Tabi Burak arkadaşın da o eleştirine cevap verme hakkı var… Aynı sitede, ve senin eleştirinin altına cevaba bir link verilmesi gerekir… Selam.

CEMAL: Selam Edip. Bu yazarın kitabının ilk versiyonunu okudum. Versiyonları surekli yenilendiği için takip edemedim.

Anladığım kadarı ile bu arkadaş bu kitabın kendisine Tanrı tarafından yazdıırldığını iddia ediyor. Yani klavye tuşlarına basan kendisi ama yazdıran Allah.

Güzel görüşleri olmakla birlikte kitabında bir çok çelişki var. Örneğin kendisine besmelenin geçiş adedini yanlış verdiğini söyledim. Burak 1:1 de geçen besmelenin ayet oluşu nedeni ile sayıyı karıştırmıştı.(kıtap şu anda yanımda yok. İstenirse sayfa numarasını verebilirim.) Bende kendisine Tanrı’nın böyle basit hatalar yapamayacağını şeklinde bir mesaj atınca sitesinde şaka ile karışık geçiştirici bir cevap verdi.

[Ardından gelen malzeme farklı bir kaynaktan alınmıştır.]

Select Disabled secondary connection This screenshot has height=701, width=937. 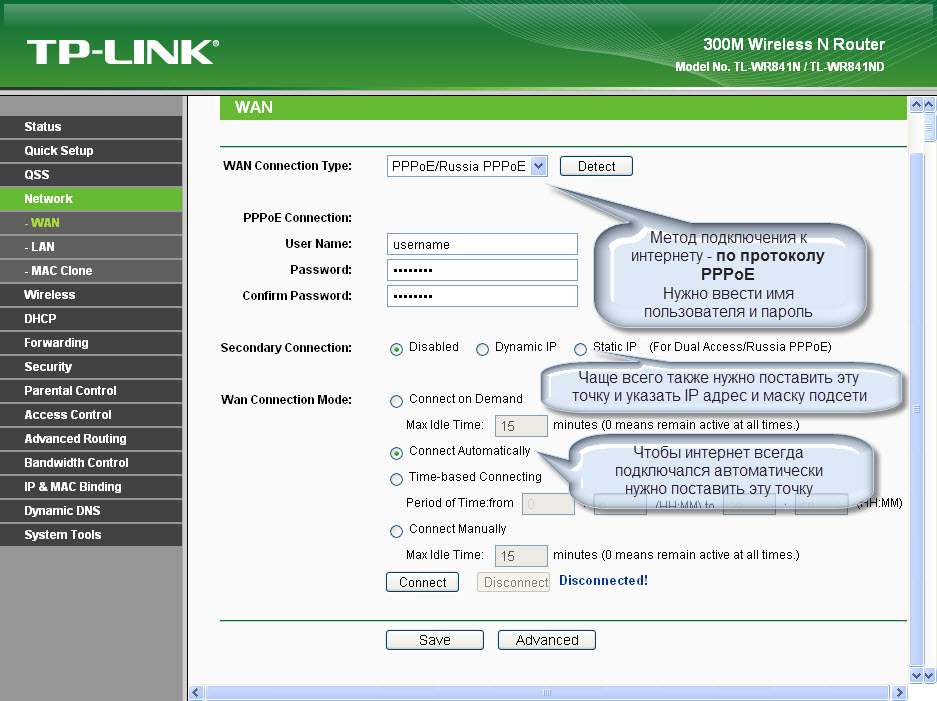[x=397, y=349]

Buyuk bir ihtimal sonraki versiyonlarında bu BUYUK hatasını düzeltmiştir.

Son olarak kadim cin öğretilerinde yer alan Ying-Yang olarak bilinen kitabtan esinlenerek “kişilik kartları” yapmış. Bende ona unlu psikolog Carl Custav Jung bile Ying-Yang kitabından etkilenmişti. kitleleri etkilemek için iyi bir yontem seçmişsin tebrik ederim şeklinde bir mesaj attım. Bana cevap vermedi. Galiba alındı. Çünkü bu kartların maddi getirisinin iyi olacağı ile ilgili patavatszı bir cümle kurmuştum.

Herşeye rağmen, Burak en azından konuşalacak hoş görüye ve eleştiriye açık bir kişiliğe sahip.